There isn’t enough awareness in southwestern Ontario of the dangers faced by First Nations women and girls, says Heather MacDonald, coordinator of the Akwe:go childrens’ program at the Friendship Centre, who sang during the march. The issue became very close to her after a child she knew in Toronto went missing.

“Women are trafficked all across the country,” MacDonald says.

The Sarnia Friendship Centre helps women and girls with programs to promote community wellness, healthy lifestyles and healthy relationships, says director Munroe. Specially organized Sharing Circles were to be held in February to help families grieving the loss of members to violence, she added.
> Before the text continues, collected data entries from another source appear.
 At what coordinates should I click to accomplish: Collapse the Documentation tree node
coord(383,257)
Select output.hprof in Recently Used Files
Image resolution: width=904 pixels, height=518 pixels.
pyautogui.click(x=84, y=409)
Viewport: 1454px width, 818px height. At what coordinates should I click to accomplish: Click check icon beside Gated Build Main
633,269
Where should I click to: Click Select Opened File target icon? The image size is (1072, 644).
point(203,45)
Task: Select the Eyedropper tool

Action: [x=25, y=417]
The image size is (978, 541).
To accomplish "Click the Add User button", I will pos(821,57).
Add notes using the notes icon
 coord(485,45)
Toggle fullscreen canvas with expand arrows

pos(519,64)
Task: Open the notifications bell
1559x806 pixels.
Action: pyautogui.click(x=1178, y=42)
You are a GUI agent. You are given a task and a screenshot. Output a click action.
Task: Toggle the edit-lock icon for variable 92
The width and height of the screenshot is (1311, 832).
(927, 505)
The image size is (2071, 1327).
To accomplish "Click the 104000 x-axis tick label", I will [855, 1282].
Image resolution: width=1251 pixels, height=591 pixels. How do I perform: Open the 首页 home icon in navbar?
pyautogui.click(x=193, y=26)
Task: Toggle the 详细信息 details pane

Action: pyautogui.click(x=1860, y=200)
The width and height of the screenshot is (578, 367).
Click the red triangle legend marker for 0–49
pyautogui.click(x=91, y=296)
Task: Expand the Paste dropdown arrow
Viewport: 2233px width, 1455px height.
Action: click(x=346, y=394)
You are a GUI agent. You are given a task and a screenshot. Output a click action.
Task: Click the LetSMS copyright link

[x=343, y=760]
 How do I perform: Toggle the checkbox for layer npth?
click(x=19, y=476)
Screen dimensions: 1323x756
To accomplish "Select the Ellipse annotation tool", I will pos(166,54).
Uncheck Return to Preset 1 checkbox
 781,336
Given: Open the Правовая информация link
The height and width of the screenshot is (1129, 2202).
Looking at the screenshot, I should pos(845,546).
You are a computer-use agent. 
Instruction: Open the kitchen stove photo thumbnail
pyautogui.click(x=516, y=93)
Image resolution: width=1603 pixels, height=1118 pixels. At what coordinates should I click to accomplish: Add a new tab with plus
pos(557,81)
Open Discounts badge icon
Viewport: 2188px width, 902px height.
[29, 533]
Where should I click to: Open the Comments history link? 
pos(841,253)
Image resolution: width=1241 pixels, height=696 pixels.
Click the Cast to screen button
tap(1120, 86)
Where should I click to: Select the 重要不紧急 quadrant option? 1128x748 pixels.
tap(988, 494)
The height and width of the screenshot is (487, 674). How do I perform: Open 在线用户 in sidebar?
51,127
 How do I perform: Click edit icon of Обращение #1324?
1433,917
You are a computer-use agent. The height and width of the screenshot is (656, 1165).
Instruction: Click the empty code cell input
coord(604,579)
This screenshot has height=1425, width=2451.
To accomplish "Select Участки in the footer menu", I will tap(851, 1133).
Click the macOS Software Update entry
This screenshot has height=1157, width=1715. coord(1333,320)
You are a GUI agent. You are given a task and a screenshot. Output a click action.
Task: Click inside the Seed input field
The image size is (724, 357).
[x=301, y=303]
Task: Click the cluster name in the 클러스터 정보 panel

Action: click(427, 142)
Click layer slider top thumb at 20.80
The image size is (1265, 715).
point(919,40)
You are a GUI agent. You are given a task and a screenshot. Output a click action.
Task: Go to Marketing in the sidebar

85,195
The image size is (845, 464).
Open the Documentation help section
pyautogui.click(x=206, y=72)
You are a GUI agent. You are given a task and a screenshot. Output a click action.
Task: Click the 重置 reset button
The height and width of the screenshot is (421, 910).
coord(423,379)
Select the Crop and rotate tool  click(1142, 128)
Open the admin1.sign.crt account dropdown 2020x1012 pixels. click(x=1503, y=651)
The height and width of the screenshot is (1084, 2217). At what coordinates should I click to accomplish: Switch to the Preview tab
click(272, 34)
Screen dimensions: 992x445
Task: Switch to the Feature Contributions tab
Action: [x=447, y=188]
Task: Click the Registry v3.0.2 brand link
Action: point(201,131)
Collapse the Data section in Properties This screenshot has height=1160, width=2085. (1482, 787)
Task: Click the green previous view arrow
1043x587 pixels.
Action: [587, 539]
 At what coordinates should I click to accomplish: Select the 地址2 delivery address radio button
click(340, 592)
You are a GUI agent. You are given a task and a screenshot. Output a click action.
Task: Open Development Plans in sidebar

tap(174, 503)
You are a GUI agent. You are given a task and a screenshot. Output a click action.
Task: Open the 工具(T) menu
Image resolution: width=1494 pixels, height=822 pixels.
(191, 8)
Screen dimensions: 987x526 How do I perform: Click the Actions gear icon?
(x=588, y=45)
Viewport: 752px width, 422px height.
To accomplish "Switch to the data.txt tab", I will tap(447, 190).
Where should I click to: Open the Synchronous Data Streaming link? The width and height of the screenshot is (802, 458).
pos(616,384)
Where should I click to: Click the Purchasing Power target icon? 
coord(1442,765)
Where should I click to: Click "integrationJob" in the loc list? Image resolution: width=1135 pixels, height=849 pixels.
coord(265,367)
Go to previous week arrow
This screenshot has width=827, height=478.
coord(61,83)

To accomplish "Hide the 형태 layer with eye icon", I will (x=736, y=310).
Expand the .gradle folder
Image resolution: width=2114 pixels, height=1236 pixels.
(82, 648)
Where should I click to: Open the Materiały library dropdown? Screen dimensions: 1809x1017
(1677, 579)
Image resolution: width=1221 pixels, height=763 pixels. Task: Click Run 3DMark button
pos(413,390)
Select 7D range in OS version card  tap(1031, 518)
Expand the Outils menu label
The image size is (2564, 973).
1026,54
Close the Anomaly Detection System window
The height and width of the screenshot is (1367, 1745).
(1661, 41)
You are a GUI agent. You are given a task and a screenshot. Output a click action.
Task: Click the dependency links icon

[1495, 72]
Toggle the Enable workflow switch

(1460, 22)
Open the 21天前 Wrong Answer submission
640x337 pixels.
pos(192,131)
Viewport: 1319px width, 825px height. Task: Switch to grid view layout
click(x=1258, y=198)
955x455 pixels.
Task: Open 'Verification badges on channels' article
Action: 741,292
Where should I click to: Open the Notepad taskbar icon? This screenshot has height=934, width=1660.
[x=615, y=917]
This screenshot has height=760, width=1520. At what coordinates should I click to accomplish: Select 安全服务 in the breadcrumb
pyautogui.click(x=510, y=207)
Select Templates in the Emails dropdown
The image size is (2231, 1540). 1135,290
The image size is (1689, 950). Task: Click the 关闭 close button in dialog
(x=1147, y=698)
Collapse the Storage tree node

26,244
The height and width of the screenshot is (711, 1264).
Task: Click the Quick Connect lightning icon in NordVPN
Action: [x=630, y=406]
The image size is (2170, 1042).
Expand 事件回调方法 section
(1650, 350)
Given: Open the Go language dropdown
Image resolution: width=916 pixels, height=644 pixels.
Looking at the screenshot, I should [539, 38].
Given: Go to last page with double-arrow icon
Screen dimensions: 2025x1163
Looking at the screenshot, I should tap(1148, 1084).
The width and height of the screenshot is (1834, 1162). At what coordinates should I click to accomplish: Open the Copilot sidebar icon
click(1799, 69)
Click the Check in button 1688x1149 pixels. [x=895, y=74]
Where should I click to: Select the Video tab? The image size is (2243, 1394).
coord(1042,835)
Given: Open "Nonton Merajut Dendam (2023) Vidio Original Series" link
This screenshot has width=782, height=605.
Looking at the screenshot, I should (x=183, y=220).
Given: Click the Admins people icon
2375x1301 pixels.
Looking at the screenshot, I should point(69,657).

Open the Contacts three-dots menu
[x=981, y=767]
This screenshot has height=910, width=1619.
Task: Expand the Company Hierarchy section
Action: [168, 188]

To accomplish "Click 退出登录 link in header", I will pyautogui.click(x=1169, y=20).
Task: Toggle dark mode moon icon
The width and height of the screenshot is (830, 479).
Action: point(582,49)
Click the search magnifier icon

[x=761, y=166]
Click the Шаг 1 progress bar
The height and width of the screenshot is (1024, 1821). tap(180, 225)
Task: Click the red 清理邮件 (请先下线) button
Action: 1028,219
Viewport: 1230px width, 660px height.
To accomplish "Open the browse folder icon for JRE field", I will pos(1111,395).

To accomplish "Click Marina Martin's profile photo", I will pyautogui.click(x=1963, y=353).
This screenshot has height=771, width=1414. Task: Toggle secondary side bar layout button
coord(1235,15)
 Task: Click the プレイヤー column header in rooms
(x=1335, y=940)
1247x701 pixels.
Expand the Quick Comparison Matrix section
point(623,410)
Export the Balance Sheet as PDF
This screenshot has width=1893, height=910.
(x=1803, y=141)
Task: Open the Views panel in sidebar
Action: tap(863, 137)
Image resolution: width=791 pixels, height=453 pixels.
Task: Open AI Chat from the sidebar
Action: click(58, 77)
The red dress display and flag-raising ceremony were conducted in partnership with the city government. Councillor Brian White says the partnership was “remarkably well-supported” by City Council, which agreed to the ideas with a unanimous vote.

“I really commend Council for having open minds and being receptive” to hearing about “the experiences of our partners in the Indigenous community,” White says.

He points to the work of the city’s committee on the United Nations Declaration on the Rights of Indigenous People (UNDRIP), whose members have advocated for the voices of First Nations people in the Sarnia area as helping to encourage events such as the MMIWG march.

White thinks the work that the UNDRIP committee has done in three years advising Council on how to implement the UNDRIP in the city is “really paying off”; first with the writing of a land acknowledgment, which is now read at all city meetings, and now the planning of a new waterfront flag court that will fly the flags of the three First Nations in the area.  Aamjiwnaang, Chippewas of Kettle & Stony Point, and Bkejwanong (Walpole Island) First Nations together represent the signatories to Crown Treaty 29, known as the Huron Tract Treaty.

The UNDRIP committee has representatives from the three Nations, the local Friendship Centre, City Council, local business, social services, and education sectors.

The flag court should be installed in the spring, White says, hopefully in time for Solidarity Day in June. The timing is still a bit tentative due to the pandemic, he adds.

Along with the First Nation flags will be another flag pole for community groups, according to a report from 2020 prepared for City council by staff.  The City has budgeted $50,000 for the concrete flag court that will also feature a “culture identity card,” alongside interpretive signage and an acknowledgement plaque, the report says. An outer ring to the flag plaza will feature the Medicine Wheel, symbolizing “dimensions of health and the cycles of life,” the report describes.